The book tells of some moments in his life that were pivotal for him and where he had to take a stand against the brutality and dehumanization of his fellow citizens. At Fort Hare University, for instance, he literally threw himself on students who were about to be beaten and shot in order to prevent their injury and potential death. Particular attention needs to be paid to how his liberationist, incarnational theology and the African Ubuntu (a person is a person through other persons) philosophy informed his political activism, rather than the reverse. The authors also document how prayer and humor energized him to speak truth to the powers and principalities of his day, South African Presidents P.W. Botha and F.W. de Klerk and U.S. President Ronald Reagan, who pursued a policy of “constructive engagement” toward South Africa’s apartheid regime in the early 1980s.

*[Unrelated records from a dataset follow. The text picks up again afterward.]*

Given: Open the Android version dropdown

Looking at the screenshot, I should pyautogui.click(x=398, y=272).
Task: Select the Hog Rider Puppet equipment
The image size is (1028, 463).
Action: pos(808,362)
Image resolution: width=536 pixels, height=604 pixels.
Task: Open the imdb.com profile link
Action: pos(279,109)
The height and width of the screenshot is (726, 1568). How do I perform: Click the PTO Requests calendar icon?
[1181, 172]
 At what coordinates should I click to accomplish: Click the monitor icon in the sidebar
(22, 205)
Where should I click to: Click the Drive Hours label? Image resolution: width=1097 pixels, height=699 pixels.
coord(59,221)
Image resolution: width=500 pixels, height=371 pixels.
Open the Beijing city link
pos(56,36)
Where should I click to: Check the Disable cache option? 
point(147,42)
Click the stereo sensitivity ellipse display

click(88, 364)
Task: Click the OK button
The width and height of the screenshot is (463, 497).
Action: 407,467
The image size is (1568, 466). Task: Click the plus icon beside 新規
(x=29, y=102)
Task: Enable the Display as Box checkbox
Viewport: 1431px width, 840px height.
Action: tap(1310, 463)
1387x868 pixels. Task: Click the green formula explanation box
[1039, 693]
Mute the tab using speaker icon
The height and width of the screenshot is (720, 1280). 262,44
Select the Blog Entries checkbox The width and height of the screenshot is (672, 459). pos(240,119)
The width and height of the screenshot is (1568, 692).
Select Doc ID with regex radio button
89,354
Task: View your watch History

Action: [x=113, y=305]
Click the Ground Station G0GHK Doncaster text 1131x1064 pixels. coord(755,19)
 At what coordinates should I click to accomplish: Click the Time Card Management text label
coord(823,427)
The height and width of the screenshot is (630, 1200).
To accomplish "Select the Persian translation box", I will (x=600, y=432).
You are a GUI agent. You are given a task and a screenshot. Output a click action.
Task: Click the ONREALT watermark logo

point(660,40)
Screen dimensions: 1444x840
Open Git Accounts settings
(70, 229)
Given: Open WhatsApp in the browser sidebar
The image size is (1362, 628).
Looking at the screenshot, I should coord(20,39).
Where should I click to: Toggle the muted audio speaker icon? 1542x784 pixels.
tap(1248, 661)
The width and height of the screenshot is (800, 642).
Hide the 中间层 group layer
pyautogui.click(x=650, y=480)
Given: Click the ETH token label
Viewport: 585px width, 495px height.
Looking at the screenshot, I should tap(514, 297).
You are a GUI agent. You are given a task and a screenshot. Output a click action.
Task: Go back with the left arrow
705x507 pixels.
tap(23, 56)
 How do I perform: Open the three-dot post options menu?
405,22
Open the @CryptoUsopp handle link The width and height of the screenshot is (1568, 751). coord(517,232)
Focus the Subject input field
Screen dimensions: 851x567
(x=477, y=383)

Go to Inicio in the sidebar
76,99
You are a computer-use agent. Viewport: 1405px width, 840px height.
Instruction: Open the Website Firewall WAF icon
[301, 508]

Interspersed throughout the book are photographs of Tutu and reflections written by those who knew and worked with him, including family and friends, Nelson Mandela, Bono, the Dalai Lama and Presidents Bill Clinton and Barack Obama. Joyce Piliso-Seroke, South African national secretary of the YWCA and a member of the Tutu-led Truth and Reconciliation Commission, wrote in her reflection: “ I just wanted him to touch me and I feel that Desmond, who is a man of God, has touched me.” You will feel similarly after reading this biography of this magnificent man.
CAMERON BYRD is a teaching elder of National Capital Presbytery and a professor at Howard Divinity School in Washington.